(Beginning of Provided entries)
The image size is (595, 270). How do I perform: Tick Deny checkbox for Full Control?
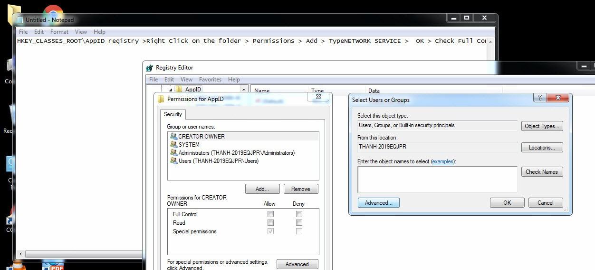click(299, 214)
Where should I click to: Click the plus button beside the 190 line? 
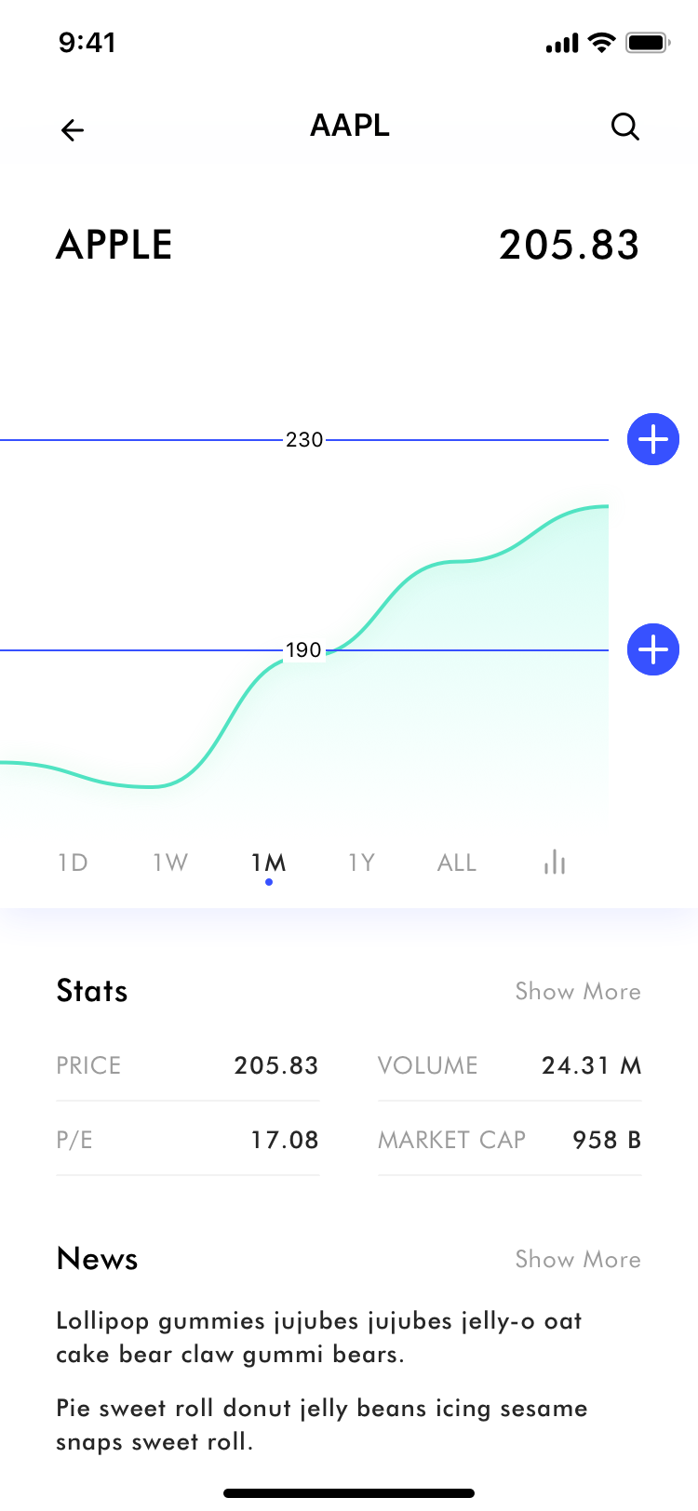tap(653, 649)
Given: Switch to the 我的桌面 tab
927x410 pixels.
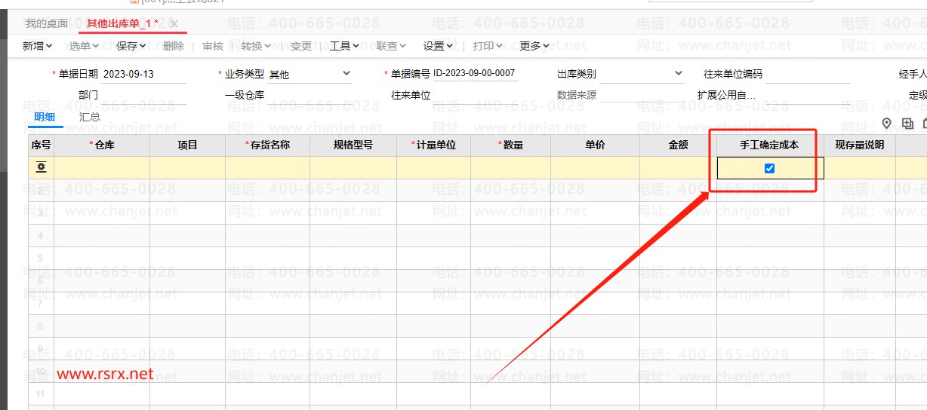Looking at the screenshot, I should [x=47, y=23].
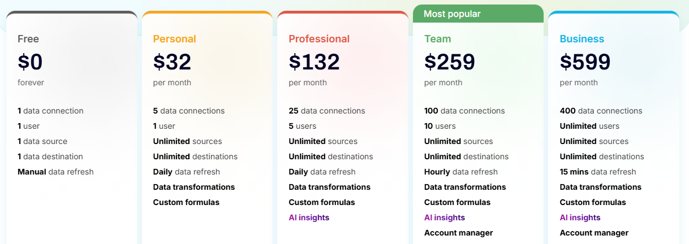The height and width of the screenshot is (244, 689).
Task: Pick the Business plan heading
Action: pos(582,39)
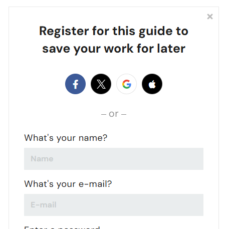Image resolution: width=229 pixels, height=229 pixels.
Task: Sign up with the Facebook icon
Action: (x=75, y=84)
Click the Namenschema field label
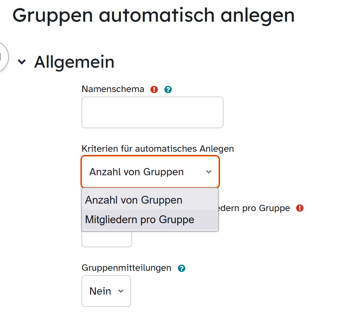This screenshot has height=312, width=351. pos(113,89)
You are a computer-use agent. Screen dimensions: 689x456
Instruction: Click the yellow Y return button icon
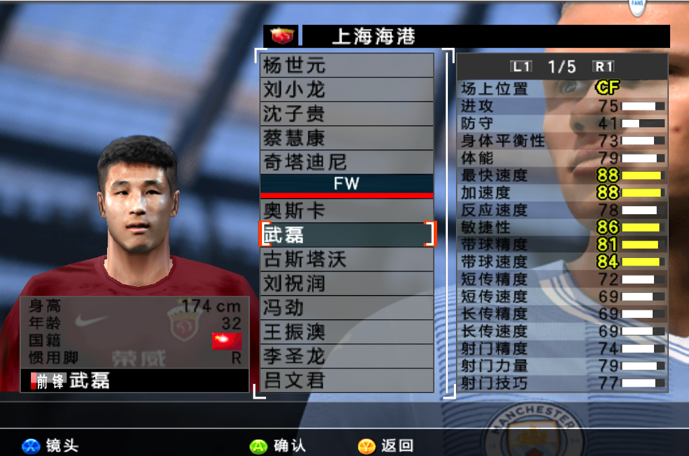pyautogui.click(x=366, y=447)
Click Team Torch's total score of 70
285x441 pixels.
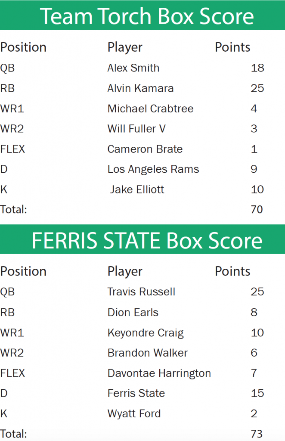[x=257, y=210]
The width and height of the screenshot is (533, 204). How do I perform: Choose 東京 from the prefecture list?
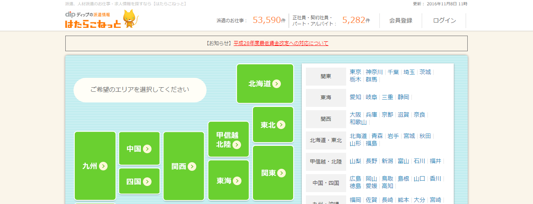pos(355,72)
(End of Provided entries)
▶ **Problem to solve**
In your copy of the records above, include every line exactly but no pictures.

▶ **Answer to the problem**
The image size is (595, 270). How do I perform: Tick Deny checkbox for Full Control?
click(299, 214)
Where should I click to: Click the plus button beside the 190 line? 
tap(653, 649)
Given: Switch to the 我的桌面 tab
927x410 pixels.
Looking at the screenshot, I should [x=47, y=23].
The height and width of the screenshot is (244, 689).
Task: Pick the Business plan heading
Action: pos(582,39)
Image resolution: width=229 pixels, height=229 pixels.
Task: Sign up with the Facebook icon
Action: (x=75, y=84)
Click the Namenschema field label
This screenshot has height=312, width=351. pos(113,89)
You are a computer-use agent. Screen dimensions: 689x456
Instruction: Click the yellow Y return button icon
pyautogui.click(x=366, y=447)
Click Team Torch's total score of 70
285x441 pixels.
[x=257, y=210]
The width and height of the screenshot is (533, 204). How do I perform: Choose 東京 from the prefecture list?
pos(355,72)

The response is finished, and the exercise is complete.